DHS considers the information, which the private sector and state, local and tribal governments can submit voluntarily, vital to its ability to protect the country’s critical infrastructure, such as banking and financial institutions, telecommunications networks, and energy production and transmission facilities. Almost 85 percent of those are in private-sector hands.

The Critical Infrastructure Information Act of 2002, which was part of the legislation that established DHS, requires the department to set up procedures for safely receiving, storing and handling such information. DHS published an interim rule in February 2004.

All information that qualifies for DHS’ Protected Critical Infrastructure Information (PCII) program, which the department set up to fulfill the law, would be protected except in special circumstances and would not be available for other uses.

Earlier this year, the Government Accountability Office issued a report criticizing DHS’ efforts to assuage industry and government fears. The department had not defined its specific needs or determined how it would use information, according to the report.

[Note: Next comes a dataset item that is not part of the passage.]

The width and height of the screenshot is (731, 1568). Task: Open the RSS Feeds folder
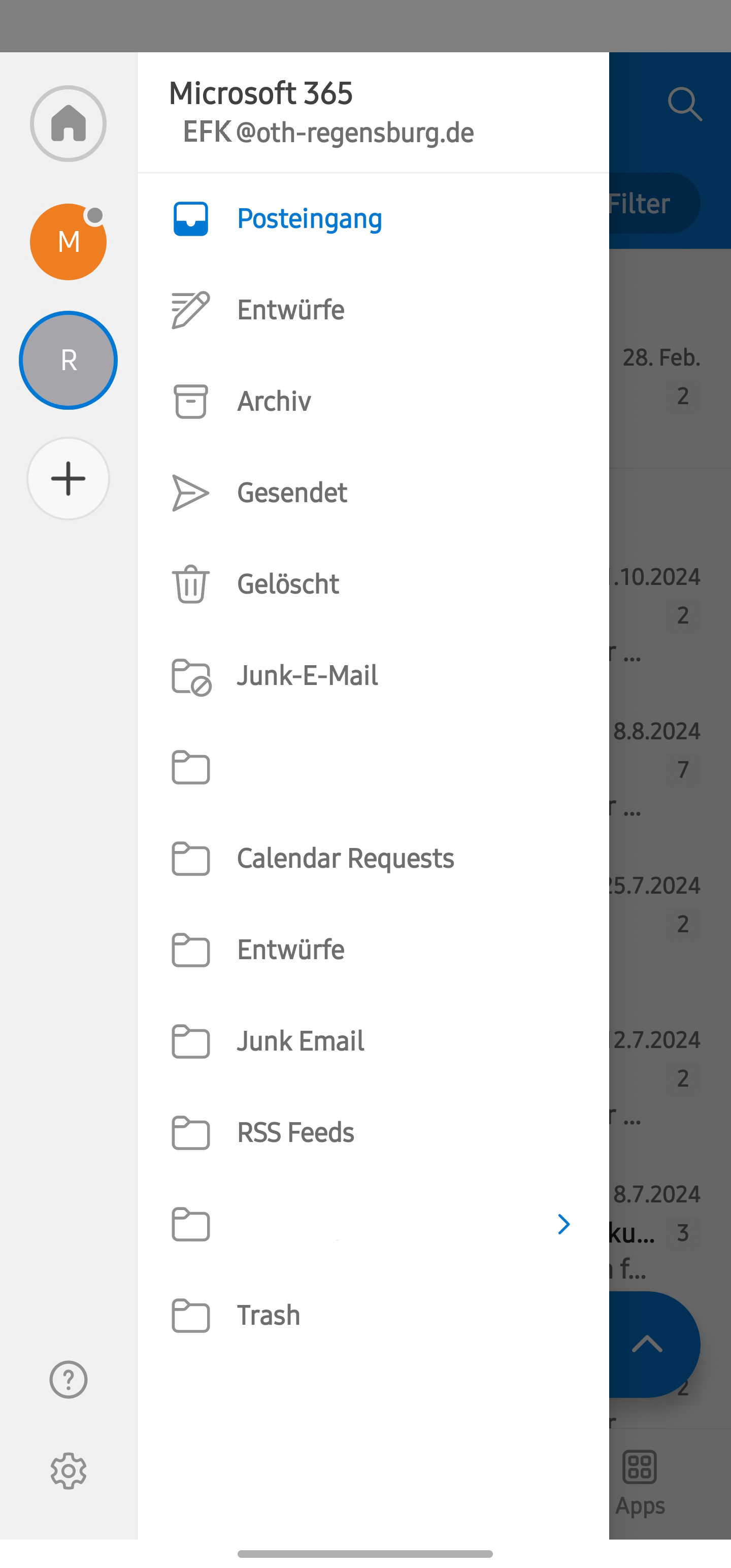pos(295,1133)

That lack of specificity has made potential submitters reluctant to provide sensitive information, GAO found.

In addition, DHS had not yet used the information that companies had already submitted to issue any advisories, alerts or warnings, according to the report.

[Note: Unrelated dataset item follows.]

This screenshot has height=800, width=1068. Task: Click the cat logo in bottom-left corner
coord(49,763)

GAO cites other challenges, including DHS’ need to assure the private sector that it would protect the information and that only authorized users could access it. DHS would also have to demonstrate the benefits of sharing information.

The final rule contains at least one contentious subject that is still likely to rankle critics. Information admitted as part of the PCII program is exempt from Freedom of Information Act actions and from any state or local law requiring disclosure of records or information.

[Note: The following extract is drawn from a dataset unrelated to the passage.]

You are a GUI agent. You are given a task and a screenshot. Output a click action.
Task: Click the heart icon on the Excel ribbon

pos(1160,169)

That provision has remained largely intact since the Homeland Security Act was introduced in 2002.

Sen. Patrick Leahy (D-Vt.), in comments on the 2004 interim rule, said this “creates an opportunity for big polluters or other offenders to hide mistakes from public view just by stamping the data ‘critical infrastructure information’ and submitting it” to DHS.

In particular, he said, the absence of any time limit on the verification of such information “effectively establishes the free pass for industry that so many of us feared would result from the Homeland Security Act.”

The rule also provides for substantial penalties for any government employee — including those in state and local government — who releases protected information.

It is still unclear whether the final rule will be sufficient to increase the flow of critical infrastructure information to the government. Industry has been cautious about the process, Kerber said, and this final rule may not set minds completely at ease.

“It’s an interesting question, and we’ll have to wait and see what happens as more people become aware” of the final rule, Kerber said. “I certainly don’t expect the floodgates to open tomorrow.”